[Task inputs]

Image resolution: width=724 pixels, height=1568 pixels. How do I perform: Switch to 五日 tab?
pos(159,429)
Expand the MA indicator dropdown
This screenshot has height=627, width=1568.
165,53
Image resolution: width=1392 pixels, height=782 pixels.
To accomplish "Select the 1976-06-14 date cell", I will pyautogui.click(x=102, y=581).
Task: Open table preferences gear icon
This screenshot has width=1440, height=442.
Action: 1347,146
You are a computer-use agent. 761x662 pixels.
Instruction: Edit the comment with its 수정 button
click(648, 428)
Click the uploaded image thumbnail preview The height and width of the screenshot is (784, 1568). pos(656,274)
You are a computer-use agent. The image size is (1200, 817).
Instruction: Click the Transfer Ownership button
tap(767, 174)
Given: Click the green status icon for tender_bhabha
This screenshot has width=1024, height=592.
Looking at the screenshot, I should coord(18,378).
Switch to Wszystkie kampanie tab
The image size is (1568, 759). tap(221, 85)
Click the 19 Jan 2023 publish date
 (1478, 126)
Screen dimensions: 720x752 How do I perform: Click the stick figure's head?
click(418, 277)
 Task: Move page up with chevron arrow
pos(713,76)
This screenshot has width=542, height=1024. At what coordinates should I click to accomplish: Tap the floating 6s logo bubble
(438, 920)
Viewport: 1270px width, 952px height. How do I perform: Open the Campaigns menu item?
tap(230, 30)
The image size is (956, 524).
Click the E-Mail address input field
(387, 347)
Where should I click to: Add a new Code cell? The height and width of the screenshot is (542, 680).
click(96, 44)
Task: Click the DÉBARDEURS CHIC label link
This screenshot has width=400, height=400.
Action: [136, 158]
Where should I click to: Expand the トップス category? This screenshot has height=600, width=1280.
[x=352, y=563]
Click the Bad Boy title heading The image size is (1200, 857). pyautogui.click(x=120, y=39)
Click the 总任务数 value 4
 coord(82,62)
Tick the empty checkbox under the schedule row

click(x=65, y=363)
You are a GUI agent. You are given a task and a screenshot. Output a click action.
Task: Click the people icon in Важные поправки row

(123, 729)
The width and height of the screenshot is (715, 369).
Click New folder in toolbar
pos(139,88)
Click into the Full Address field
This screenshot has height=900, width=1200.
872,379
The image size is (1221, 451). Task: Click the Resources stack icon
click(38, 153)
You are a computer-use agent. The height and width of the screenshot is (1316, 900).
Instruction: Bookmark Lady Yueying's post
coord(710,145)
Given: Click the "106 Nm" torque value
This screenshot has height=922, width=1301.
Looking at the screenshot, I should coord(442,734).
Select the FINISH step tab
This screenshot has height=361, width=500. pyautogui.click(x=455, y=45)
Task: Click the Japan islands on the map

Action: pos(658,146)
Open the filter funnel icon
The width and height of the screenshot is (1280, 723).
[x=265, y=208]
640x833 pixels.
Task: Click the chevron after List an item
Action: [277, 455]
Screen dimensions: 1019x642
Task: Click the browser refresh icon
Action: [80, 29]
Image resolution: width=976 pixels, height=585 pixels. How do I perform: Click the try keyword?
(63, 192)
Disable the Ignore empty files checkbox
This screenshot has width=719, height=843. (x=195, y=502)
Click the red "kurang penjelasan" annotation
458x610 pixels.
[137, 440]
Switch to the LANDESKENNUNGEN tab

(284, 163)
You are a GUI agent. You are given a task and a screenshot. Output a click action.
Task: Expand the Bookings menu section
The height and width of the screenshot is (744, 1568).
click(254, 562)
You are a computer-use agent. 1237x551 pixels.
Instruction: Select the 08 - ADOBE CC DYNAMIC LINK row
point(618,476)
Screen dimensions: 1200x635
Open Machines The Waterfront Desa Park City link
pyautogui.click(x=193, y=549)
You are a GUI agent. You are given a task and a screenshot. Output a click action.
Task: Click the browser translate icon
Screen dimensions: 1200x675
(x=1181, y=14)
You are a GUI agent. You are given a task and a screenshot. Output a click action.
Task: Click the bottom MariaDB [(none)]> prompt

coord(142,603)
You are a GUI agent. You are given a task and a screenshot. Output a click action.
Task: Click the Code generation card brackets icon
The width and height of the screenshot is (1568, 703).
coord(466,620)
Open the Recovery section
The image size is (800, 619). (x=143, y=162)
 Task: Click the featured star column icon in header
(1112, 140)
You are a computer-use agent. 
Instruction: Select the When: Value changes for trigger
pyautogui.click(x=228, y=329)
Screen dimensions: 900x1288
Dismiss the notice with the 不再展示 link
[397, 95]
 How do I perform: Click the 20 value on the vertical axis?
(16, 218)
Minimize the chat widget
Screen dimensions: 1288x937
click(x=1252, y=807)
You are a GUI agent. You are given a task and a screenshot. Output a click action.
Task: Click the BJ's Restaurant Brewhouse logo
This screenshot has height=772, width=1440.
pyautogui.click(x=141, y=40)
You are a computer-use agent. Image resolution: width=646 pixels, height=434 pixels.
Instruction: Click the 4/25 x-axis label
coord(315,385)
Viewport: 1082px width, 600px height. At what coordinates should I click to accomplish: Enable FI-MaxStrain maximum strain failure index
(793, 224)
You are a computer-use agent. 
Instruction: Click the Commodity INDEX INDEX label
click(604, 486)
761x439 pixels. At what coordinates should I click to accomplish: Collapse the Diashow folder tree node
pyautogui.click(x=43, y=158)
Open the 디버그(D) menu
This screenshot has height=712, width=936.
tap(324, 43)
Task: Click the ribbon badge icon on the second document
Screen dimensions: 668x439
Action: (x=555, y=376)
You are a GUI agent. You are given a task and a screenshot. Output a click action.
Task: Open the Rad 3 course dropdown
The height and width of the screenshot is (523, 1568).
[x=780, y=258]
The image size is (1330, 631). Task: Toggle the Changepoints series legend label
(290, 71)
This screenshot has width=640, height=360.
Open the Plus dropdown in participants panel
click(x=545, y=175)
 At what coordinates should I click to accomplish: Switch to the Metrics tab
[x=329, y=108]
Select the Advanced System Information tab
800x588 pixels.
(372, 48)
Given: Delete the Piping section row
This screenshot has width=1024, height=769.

[/Task inputs]

__Requirement__:
Every entry shown above should be transcribed without alteration.

__Result below__:
Image resolution: width=724 pixels, height=1568 pixels. How do I perform: Switch to 五日 tab?
pos(159,429)
Expand the MA indicator dropdown
This screenshot has height=627, width=1568.
165,53
Image resolution: width=1392 pixels, height=782 pixels.
To accomplish "Select the 1976-06-14 date cell", I will pyautogui.click(x=102, y=581).
Task: Open table preferences gear icon
This screenshot has width=1440, height=442.
Action: 1347,146
You are a computer-use agent. 761x662 pixels.
Instruction: Edit the comment with its 수정 button
click(648, 428)
Click the uploaded image thumbnail preview The height and width of the screenshot is (784, 1568). pos(656,274)
You are a computer-use agent. The image size is (1200, 817).
Instruction: Click the Transfer Ownership button
tap(767, 174)
Given: Click the green status icon for tender_bhabha
This screenshot has width=1024, height=592.
Looking at the screenshot, I should coord(18,378).
Switch to Wszystkie kampanie tab
The image size is (1568, 759). tap(221, 85)
Click the 19 Jan 2023 publish date
 (1478, 126)
Screen dimensions: 720x752 How do I perform: Click the stick figure's head?
click(418, 277)
 Task: Move page up with chevron arrow
pos(713,76)
This screenshot has width=542, height=1024. At what coordinates should I click to accomplish: Tap the floating 6s logo bubble
(438, 920)
Viewport: 1270px width, 952px height. How do I perform: Open the Campaigns menu item?
tap(230, 30)
The image size is (956, 524).
Click the E-Mail address input field
(387, 347)
Where should I click to: Add a new Code cell? The height and width of the screenshot is (542, 680).
click(96, 44)
Task: Click the DÉBARDEURS CHIC label link
This screenshot has width=400, height=400.
Action: [136, 158]
Where should I click to: Expand the トップス category? This screenshot has height=600, width=1280.
[x=352, y=563]
Click the Bad Boy title heading The image size is (1200, 857). pyautogui.click(x=120, y=39)
Click the 总任务数 value 4
 coord(82,62)
Tick the empty checkbox under the schedule row

click(x=65, y=363)
You are a GUI agent. You are given a task and a screenshot. Output a click action.
Task: Click the people icon in Важные поправки row

(123, 729)
The width and height of the screenshot is (715, 369).
Click New folder in toolbar
pos(139,88)
Click into the Full Address field
This screenshot has height=900, width=1200.
872,379
The image size is (1221, 451). Task: Click the Resources stack icon
click(38, 153)
You are a computer-use agent. The height and width of the screenshot is (1316, 900).
Instruction: Bookmark Lady Yueying's post
coord(710,145)
Given: Click the "106 Nm" torque value
This screenshot has height=922, width=1301.
Looking at the screenshot, I should coord(442,734).
Select the FINISH step tab
This screenshot has height=361, width=500. pyautogui.click(x=455, y=45)
Task: Click the Japan islands on the map

Action: pos(658,146)
Open the filter funnel icon
The width and height of the screenshot is (1280, 723).
[x=265, y=208]
640x833 pixels.
Task: Click the chevron after List an item
Action: [277, 455]
Screen dimensions: 1019x642
Task: Click the browser refresh icon
Action: [80, 29]
Image resolution: width=976 pixels, height=585 pixels. How do I perform: Click the try keyword?
(63, 192)
Disable the Ignore empty files checkbox
This screenshot has width=719, height=843. (x=195, y=502)
Click the red "kurang penjelasan" annotation
458x610 pixels.
[137, 440]
Switch to the LANDESKENNUNGEN tab

(284, 163)
You are a GUI agent. You are given a task and a screenshot. Output a click action.
Task: Expand the Bookings menu section
The height and width of the screenshot is (744, 1568).
click(254, 562)
You are a computer-use agent. 1237x551 pixels.
Instruction: Select the 08 - ADOBE CC DYNAMIC LINK row
point(618,476)
Screen dimensions: 1200x635
Open Machines The Waterfront Desa Park City link
pyautogui.click(x=193, y=549)
You are a GUI agent. You are given a task and a screenshot. Output a click action.
Task: Click the browser translate icon
Screen dimensions: 1200x675
(x=1181, y=14)
You are a GUI agent. You are given a task and a screenshot. Output a click action.
Task: Click the bottom MariaDB [(none)]> prompt

coord(142,603)
You are a GUI agent. You are given a task and a screenshot. Output a click action.
Task: Click the Code generation card brackets icon
The width and height of the screenshot is (1568, 703).
coord(466,620)
Open the Recovery section
The image size is (800, 619). (x=143, y=162)
 Task: Click the featured star column icon in header
(1112, 140)
You are a computer-use agent. 
Instruction: Select the When: Value changes for trigger
pyautogui.click(x=228, y=329)
Screen dimensions: 900x1288
Dismiss the notice with the 不再展示 link
[397, 95]
 How do I perform: Click the 20 value on the vertical axis?
(16, 218)
Minimize the chat widget
Screen dimensions: 1288x937
click(x=1252, y=807)
You are a GUI agent. You are given a task and a screenshot. Output a click action.
Task: Click the BJ's Restaurant Brewhouse logo
This screenshot has height=772, width=1440.
pyautogui.click(x=141, y=40)
You are a computer-use agent. Image resolution: width=646 pixels, height=434 pixels.
Instruction: Click the 4/25 x-axis label
coord(315,385)
Viewport: 1082px width, 600px height. At what coordinates should I click to accomplish: Enable FI-MaxStrain maximum strain failure index
(793, 224)
You are a computer-use agent. 
Instruction: Click the Commodity INDEX INDEX label
click(604, 486)
761x439 pixels. At what coordinates should I click to accomplish: Collapse the Diashow folder tree node
pyautogui.click(x=43, y=158)
Open the 디버그(D) menu
This screenshot has height=712, width=936.
tap(324, 43)
Task: Click the ribbon badge icon on the second document
Screen dimensions: 668x439
Action: (x=555, y=376)
You are a GUI agent. You are given a task and a screenshot. Output a click action.
Task: Open the Rad 3 course dropdown
The height and width of the screenshot is (523, 1568).
[x=780, y=258]
The image size is (1330, 631). Task: Toggle the Changepoints series legend label
(290, 71)
This screenshot has width=640, height=360.
Open the Plus dropdown in participants panel
click(x=545, y=175)
 At what coordinates should I click to accomplish: Switch to the Metrics tab
[x=329, y=108]
Select the Advanced System Information tab
800x588 pixels.
(372, 48)
Given: Delete the Piping section row
This screenshot has width=1024, height=769.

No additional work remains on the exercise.